───── Input records
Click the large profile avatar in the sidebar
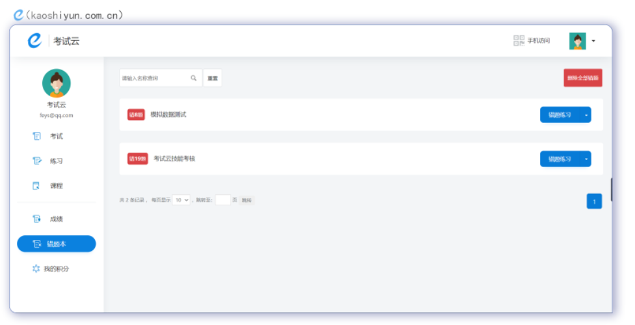Image resolution: width=635 pixels, height=325 pixels. (57, 83)
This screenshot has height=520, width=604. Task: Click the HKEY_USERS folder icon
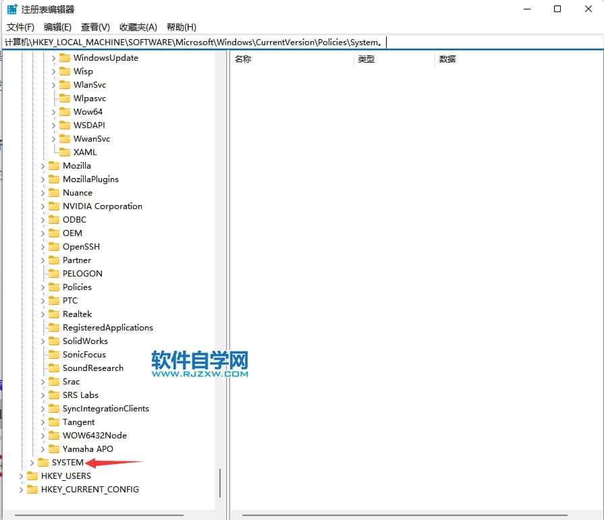(x=32, y=476)
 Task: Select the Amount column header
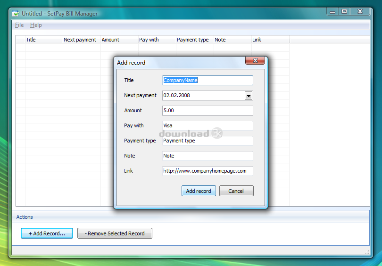(x=119, y=40)
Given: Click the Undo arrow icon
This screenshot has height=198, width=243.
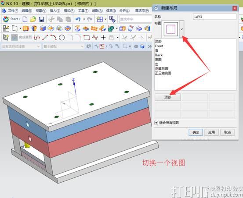Looking at the screenshot, I should point(78,19).
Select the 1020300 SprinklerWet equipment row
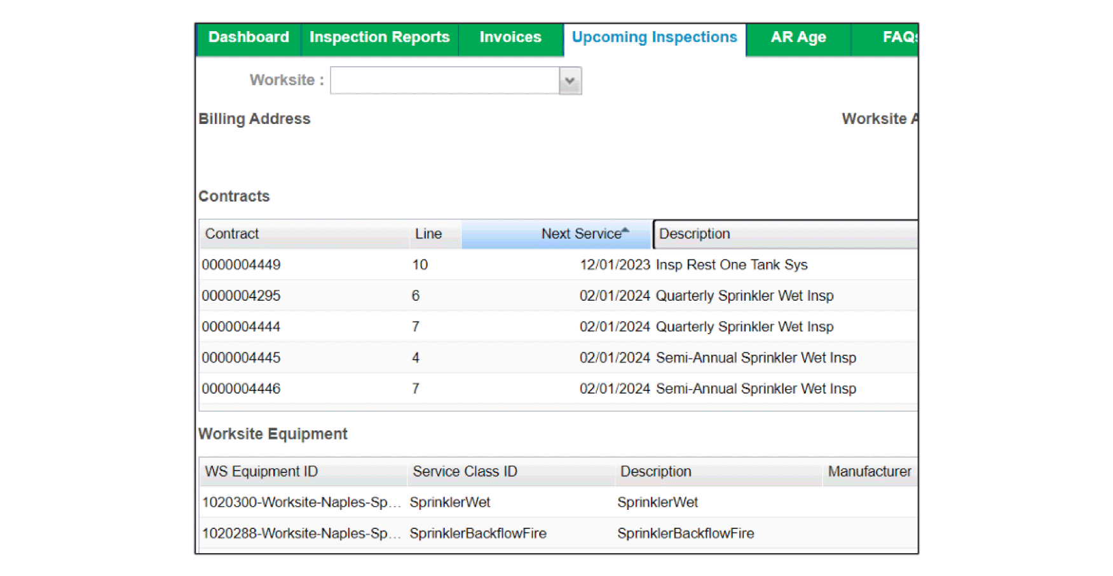Screen dimensions: 1113x576 click(x=301, y=502)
──────────
◆ **Problem to work on**
Once the pictures are dropped, please print every remaining line of the material verbatim.

◆ **Task result**
Click the large profile avatar in the sidebar
Image resolution: width=635 pixels, height=325 pixels. (57, 83)
This screenshot has height=520, width=604. Task: Click the HKEY_USERS folder icon
(x=32, y=476)
 Task: Select the Amount column header
(x=119, y=40)
Given: Click the Undo arrow icon
This screenshot has height=198, width=243.
Looking at the screenshot, I should point(78,19).
Select the 1020300 SprinklerWet equipment row
Screen dimensions: 1113x576 click(x=301, y=502)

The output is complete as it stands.